- _EXERCISE TASK_
Could you give everything from the line containing "Task: Hide the" down to the line containing "Click 毕业生档案查询 in the breadcrumb trail" as a Markdown table with the columns No. and Text, one numbered row per line, skipping blank lines and leaving the pictures out?

- _EXCERPTED RECORDS_
####################

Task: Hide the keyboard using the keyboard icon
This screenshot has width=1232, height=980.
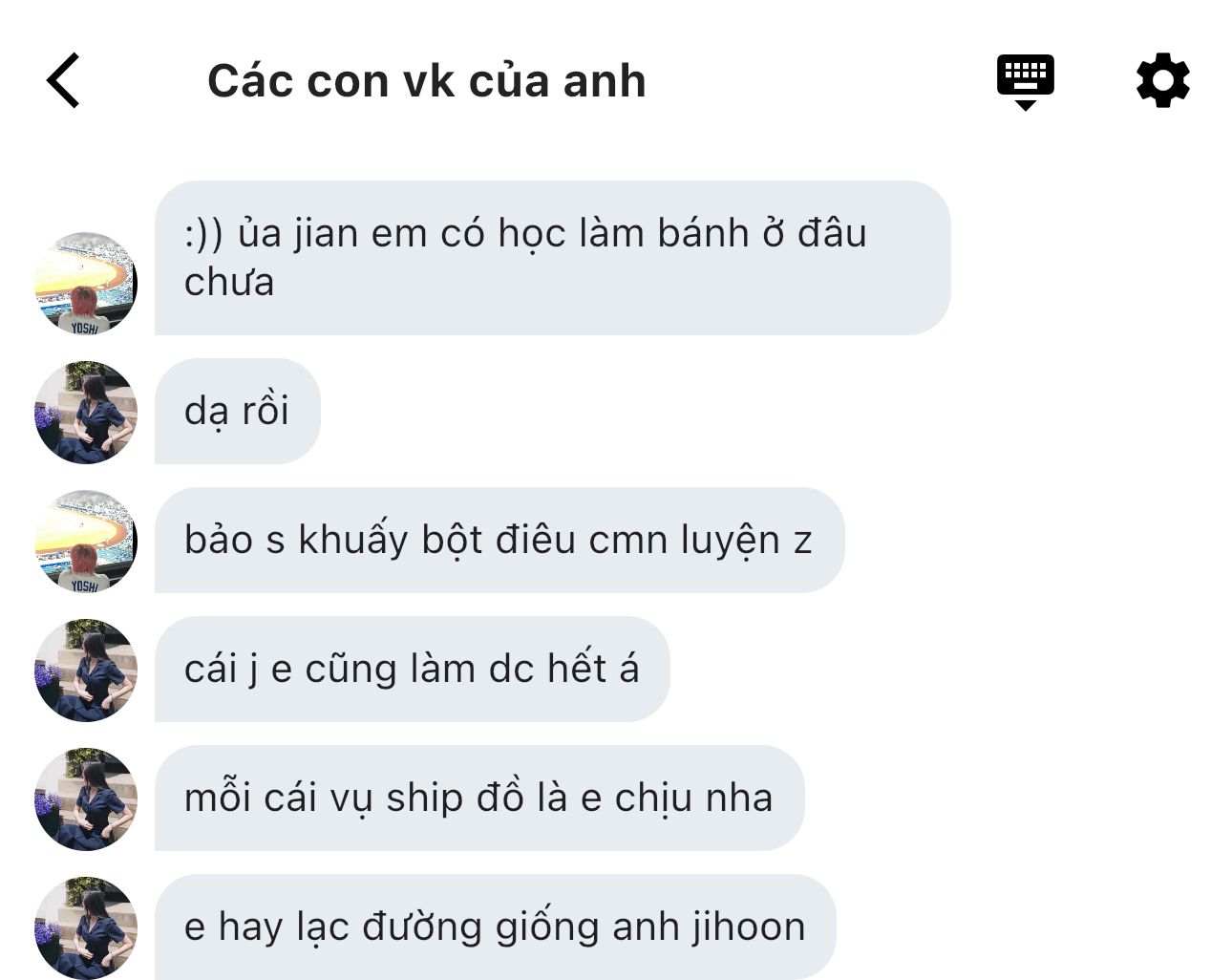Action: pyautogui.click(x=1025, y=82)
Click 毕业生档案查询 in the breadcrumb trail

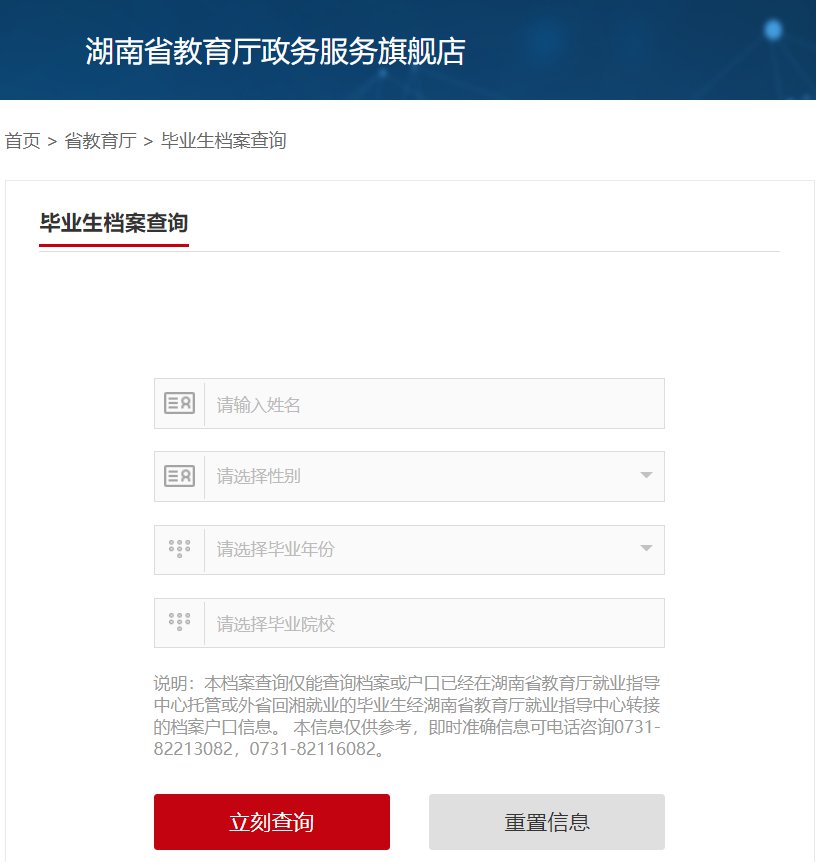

####################

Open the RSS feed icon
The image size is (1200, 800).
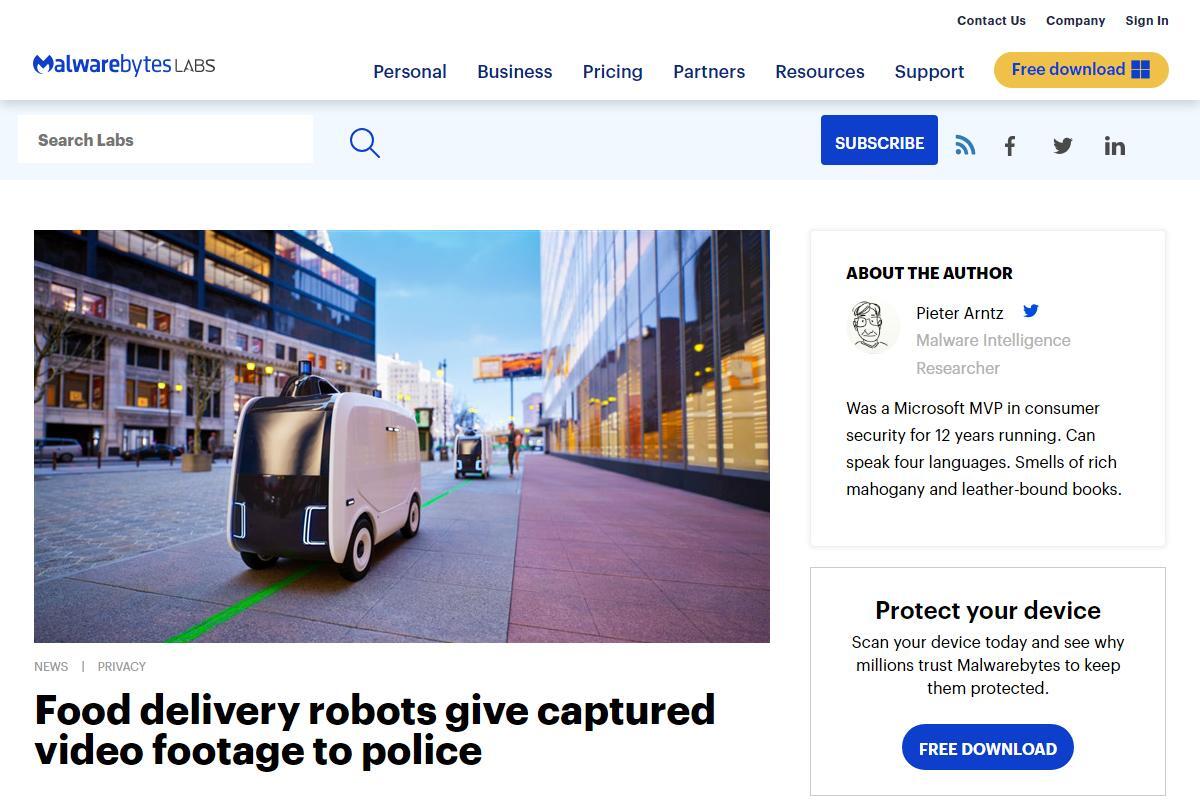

####################

- _SOLVED EXERCISE_
| No. | Text |
|---|---|
| 1 | Task: Hide the keyboard using the keyboard icon |
| 2 | This screenshot has width=1232, height=980. |
| 3 | Action: pyautogui.click(x=1025, y=82) |
| 4 | Click 毕业生档案查询 in the breadcrumb trail |